Abstract
Aim
Autologous-labeled leukocytes combined with sulfur colloid bone marrow scan is the current imaging modality of choice for diagnosing prosthetic joint infection (PJI). Although this technique is reliable, in-vitro leukocyte labeling raises technical difficulties that limit its widespread use and sulfur colloid is increasingly difficult to obtain. Therefore, valid alternatives are needed. The purpose of our study was to determine the clinical value of 99mTc-sulesomab combined with 99mTc-colloidal rhenium sulphide (nanocolloid) bone marrow imaging in the diagnosis of infection in painful total joint arthroplasties.
Materials and methods
A retrospective study was conducted on a cohort of 53 patients with painful hip or knee prostheses that underwent 99mTc-sulesomab and 99mTc-nanocolloids sequentially, between January 2008 and December 2016. The combined images were interpreted as positive for infection when there was activity on the sulesomab scan without corresponding activity on the bone marrow scan.

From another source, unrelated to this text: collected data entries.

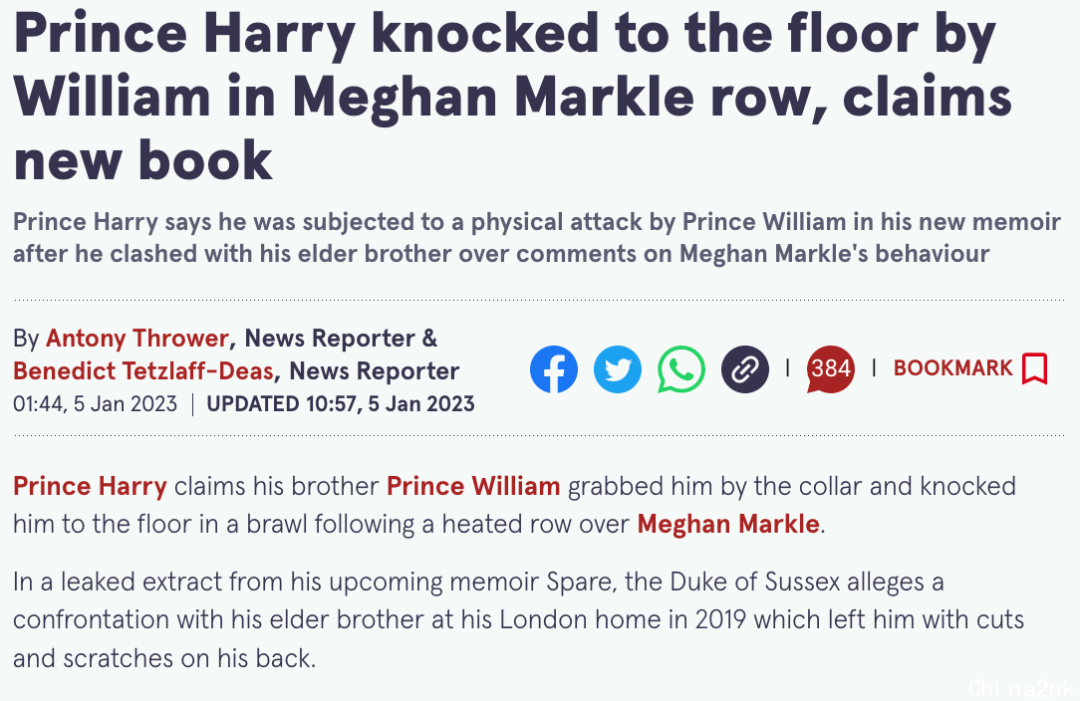Screen dimensions: 1080x701
Task: Share the article via WhatsApp
Action: click(x=681, y=369)

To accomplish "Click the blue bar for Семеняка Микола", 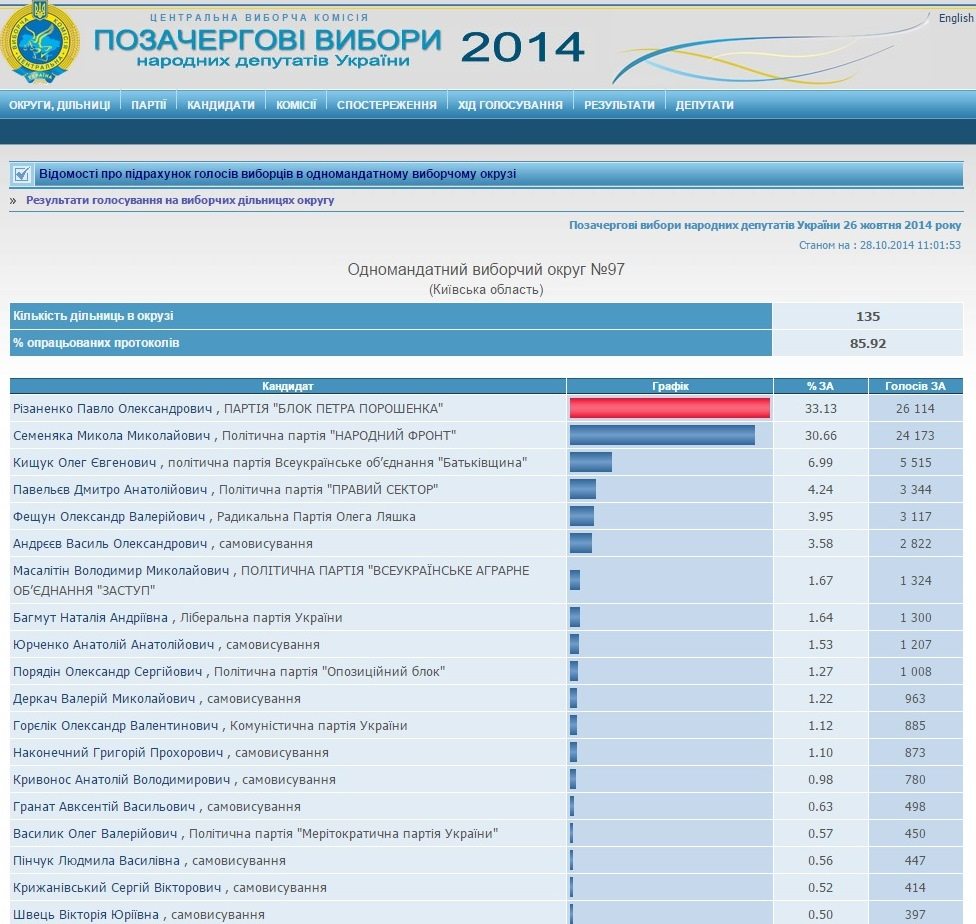I will (662, 435).
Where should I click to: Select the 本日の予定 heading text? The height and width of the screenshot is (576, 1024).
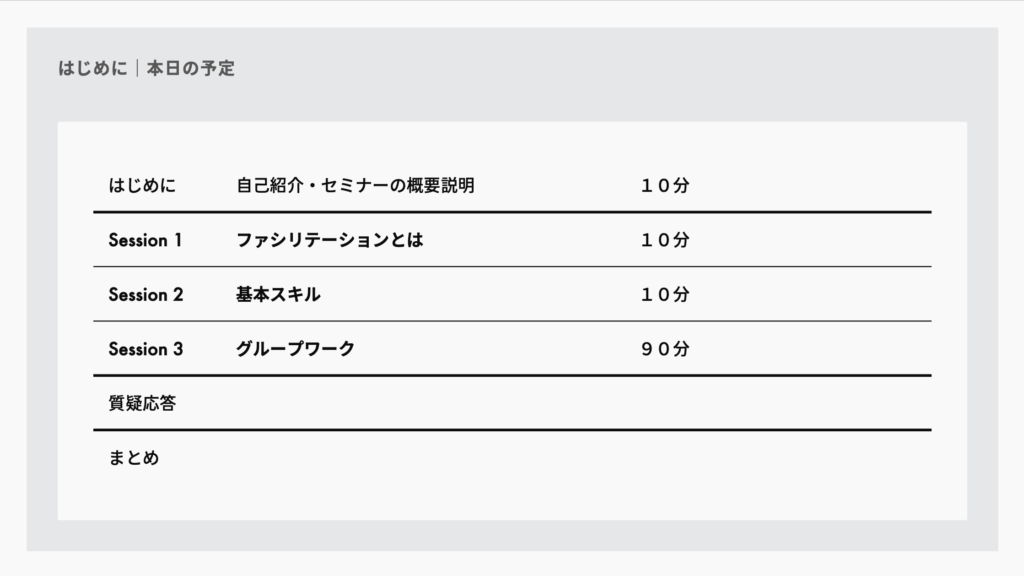pos(191,69)
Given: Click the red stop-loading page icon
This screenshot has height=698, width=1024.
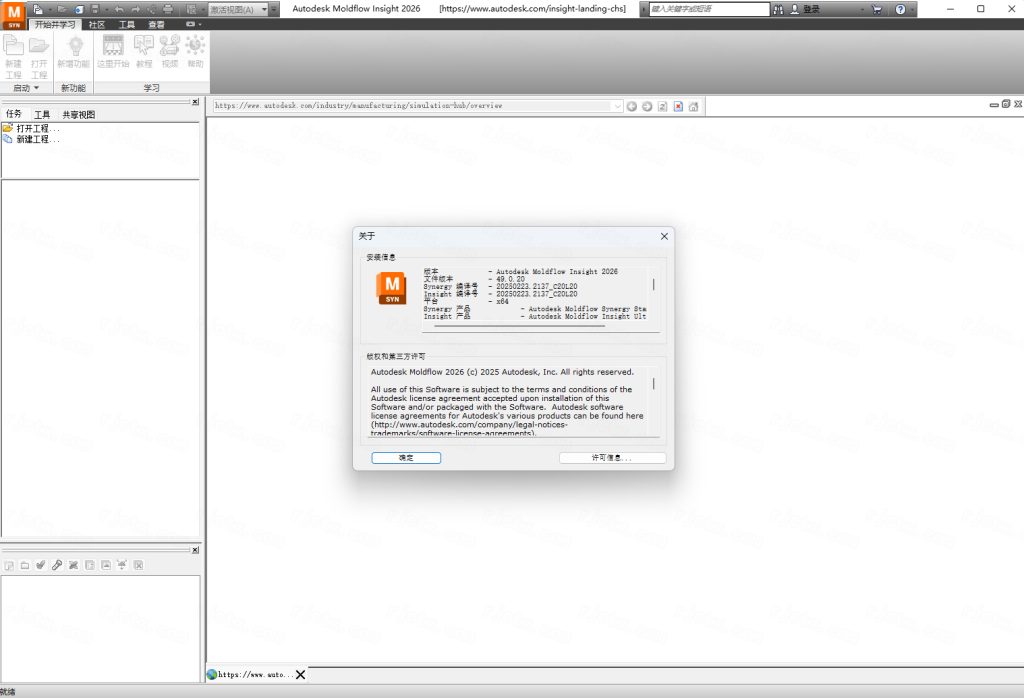Looking at the screenshot, I should click(x=678, y=106).
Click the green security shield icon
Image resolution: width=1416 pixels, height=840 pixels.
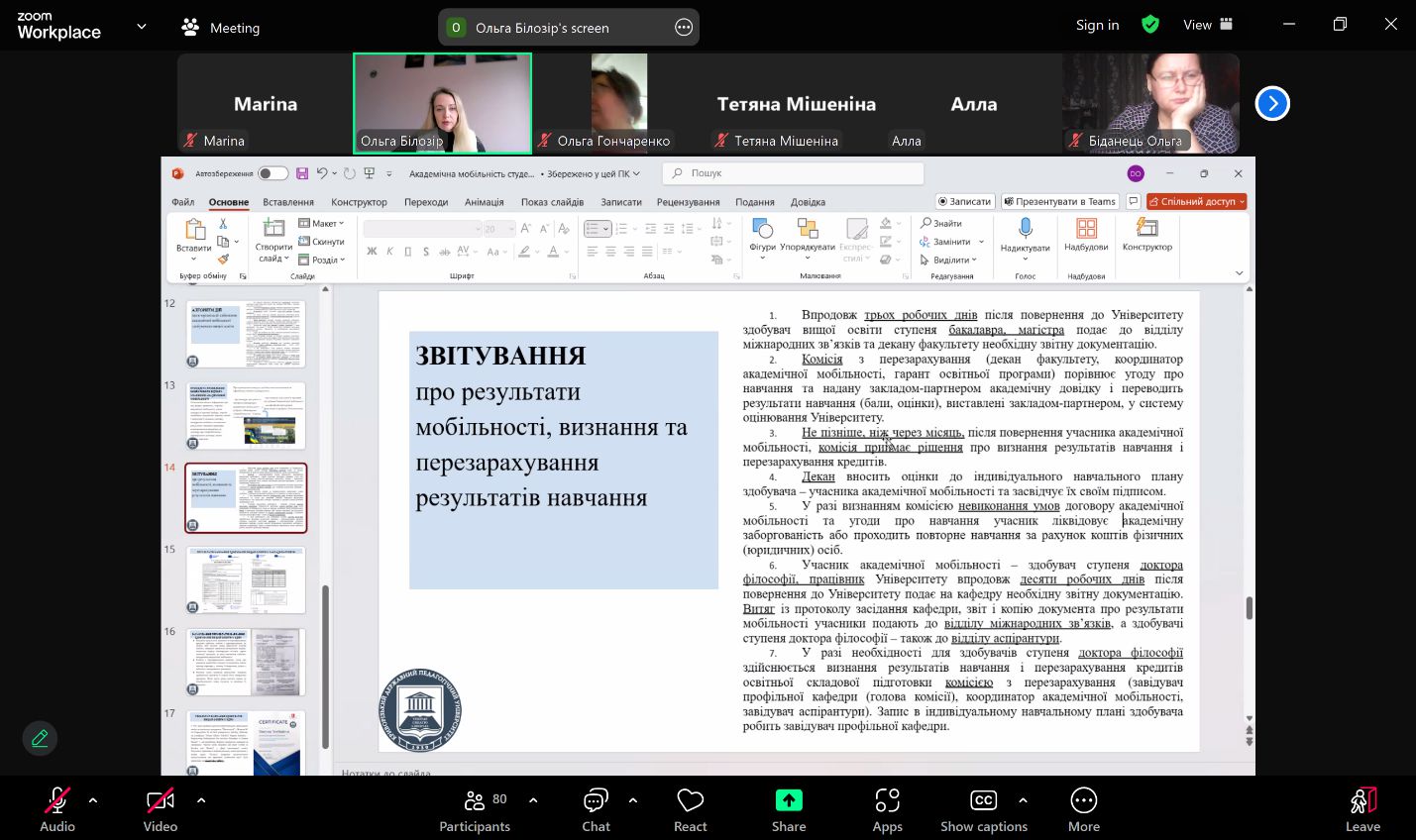click(1150, 25)
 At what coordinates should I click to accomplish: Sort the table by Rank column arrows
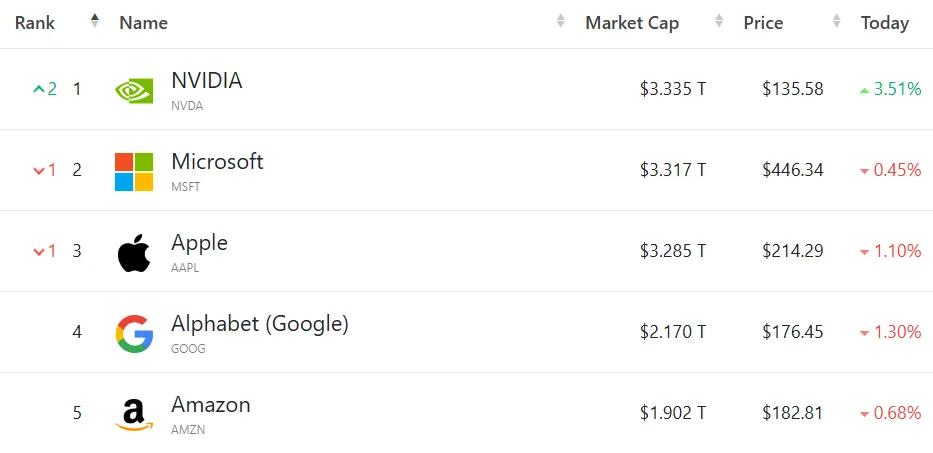[x=95, y=21]
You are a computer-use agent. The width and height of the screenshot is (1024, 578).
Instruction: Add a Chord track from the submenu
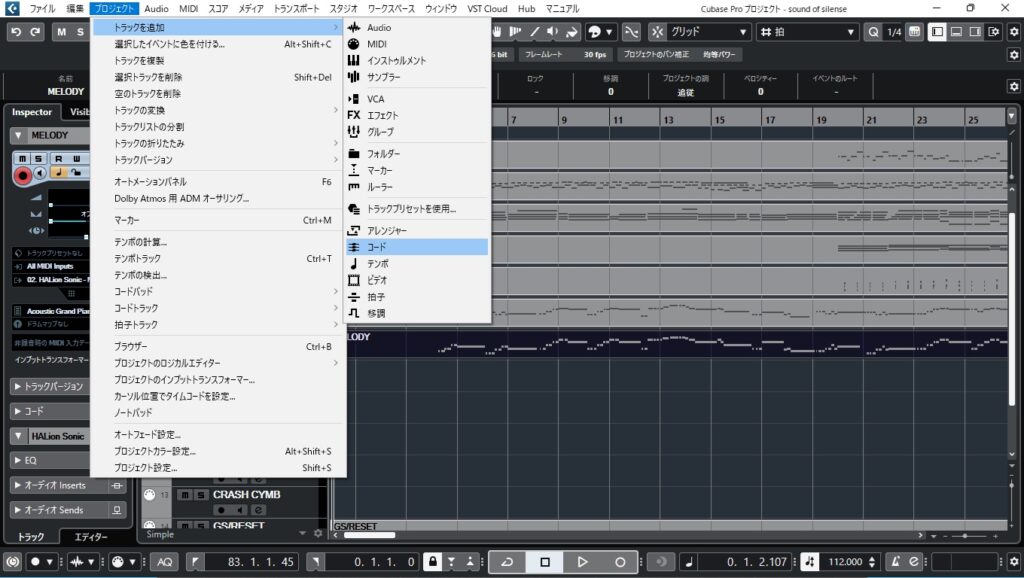tap(376, 246)
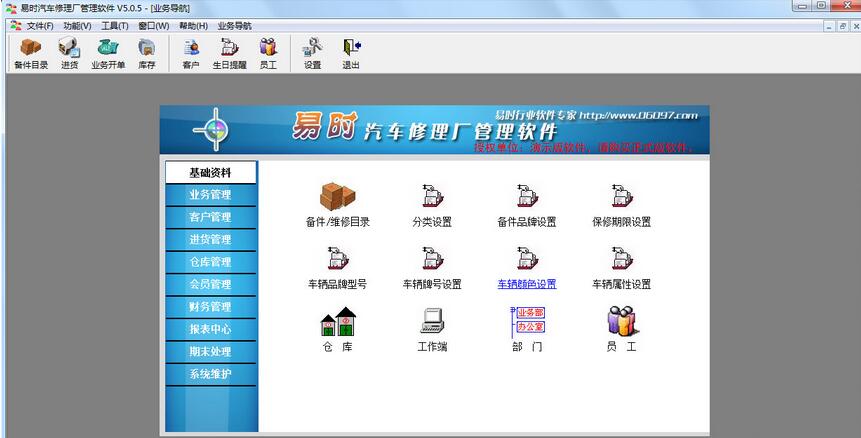Viewport: 861px width, 438px height.
Task: Click the 进货 toolbar icon
Action: click(70, 54)
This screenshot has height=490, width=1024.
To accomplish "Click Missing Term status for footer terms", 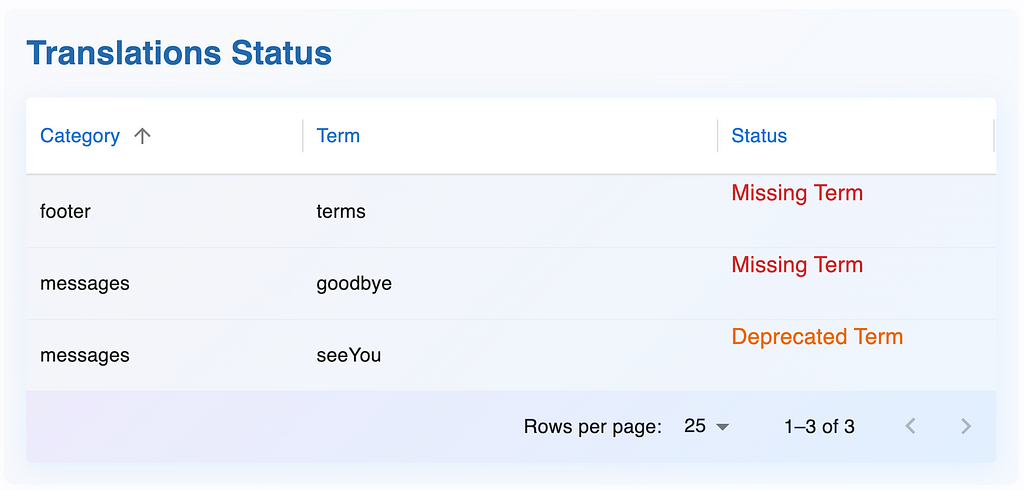I will [797, 193].
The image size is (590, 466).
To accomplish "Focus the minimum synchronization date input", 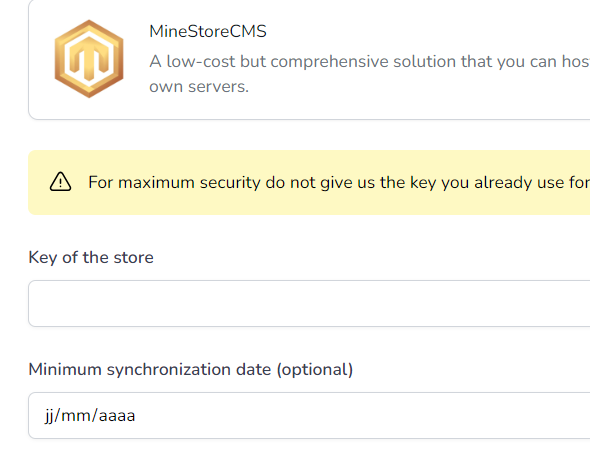I will (x=309, y=416).
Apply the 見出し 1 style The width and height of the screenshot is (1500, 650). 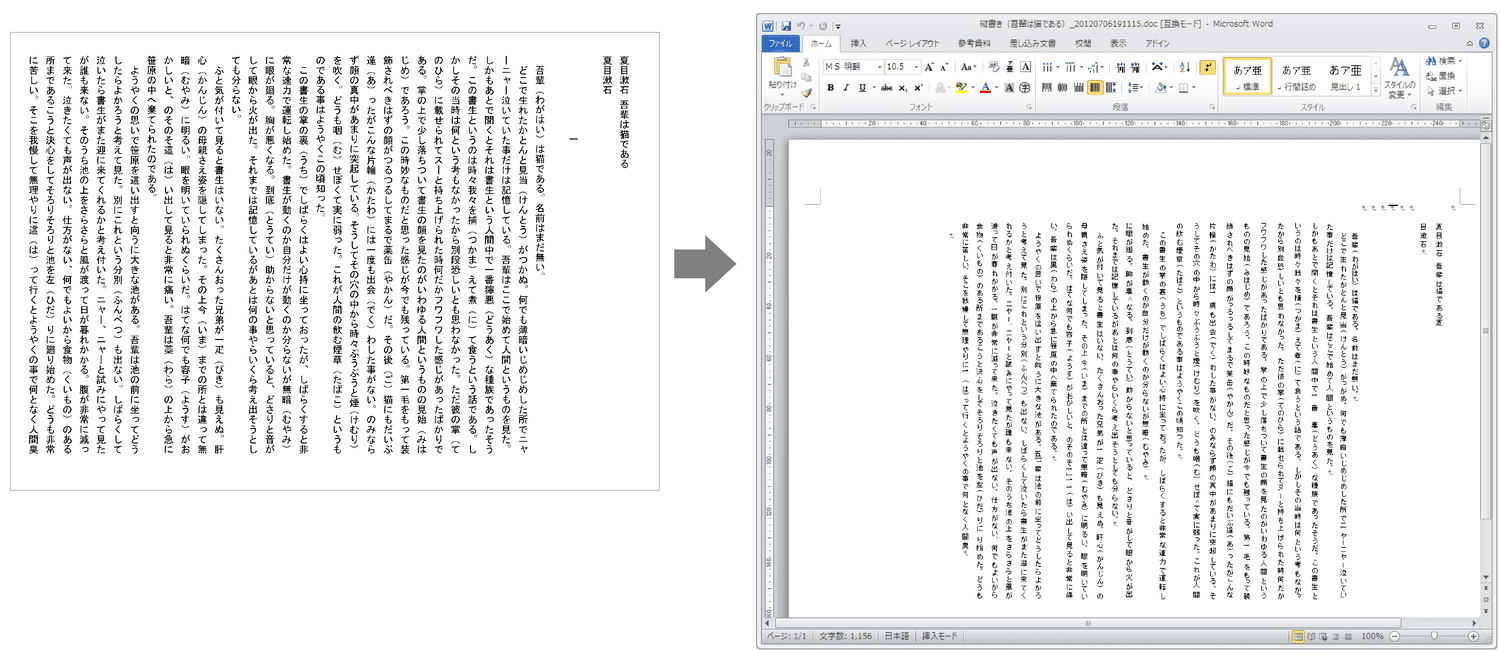pyautogui.click(x=1345, y=77)
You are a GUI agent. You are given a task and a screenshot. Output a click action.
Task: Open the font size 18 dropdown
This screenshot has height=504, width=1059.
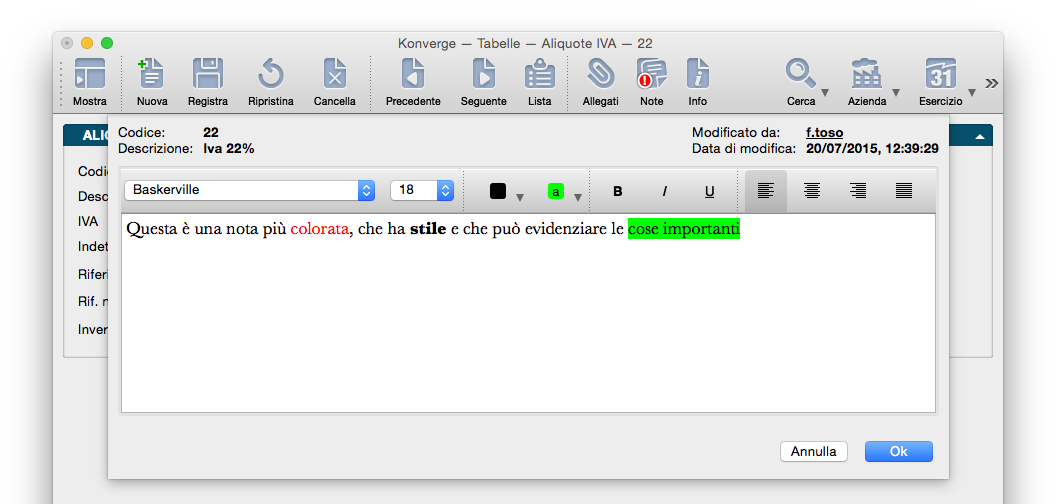[421, 190]
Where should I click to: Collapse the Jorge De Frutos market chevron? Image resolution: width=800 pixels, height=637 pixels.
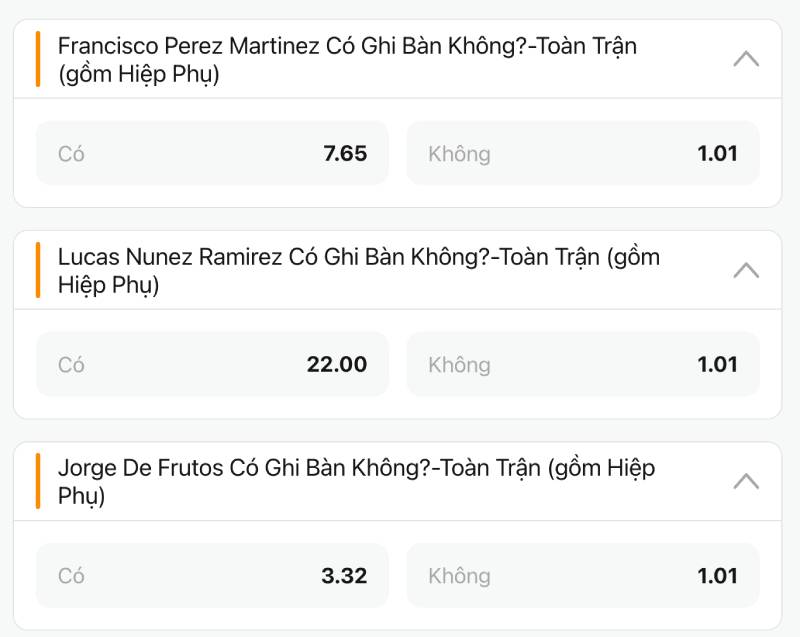(x=745, y=481)
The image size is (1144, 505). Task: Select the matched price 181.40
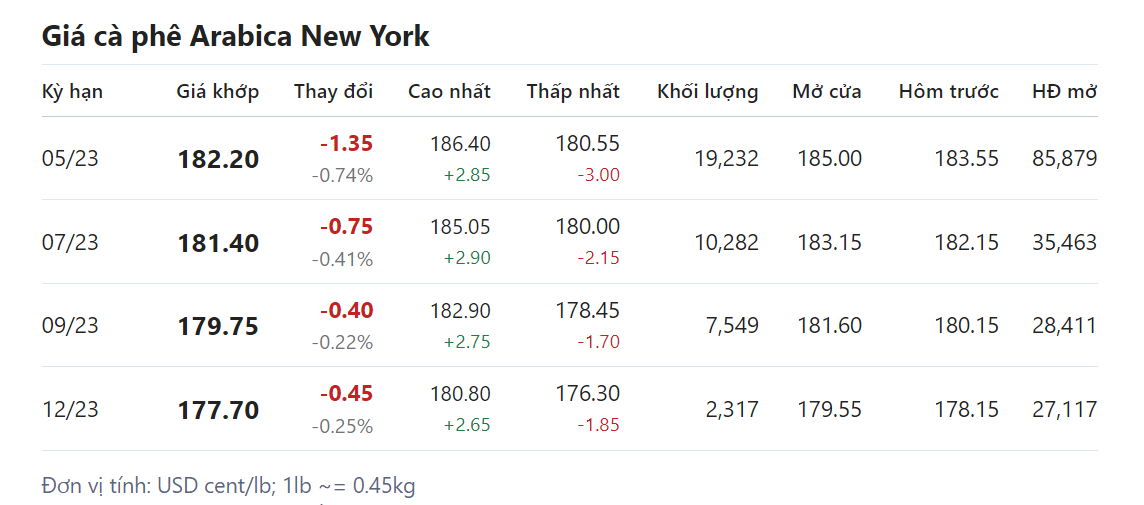coord(218,243)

The final diagnosis was made with microbiological findings or by clinical follow up of at least 12 months.
Results
There were 49 total knee and 4 total hip replacements. Forty of them were women, with an average age of 65 years. Infections were diagnosed in 5 of the 53 patients. An isolated 99mTc-sulesomab scan shows 100% sensitivity but only 29.4% specificity. Combining it with a 99mTc-nanocolloid bone marrow scan, the overall sensitivity, specificity, positive predictive value, negative predictive value and accuracy were 100%, 95.8%, 81.4%, 100% and 96.2% respectively.
Conclusion
99mTc-sulesomab combined with 99mTc-nanocolloid showed to be a useful method for diagnosing prosthetic joint infections. These technically simpler and ready-to-use products may be an alternative to autologous-labeled leukocytes/sulfur colloid marrow scan, although it needs validation at a larger scale.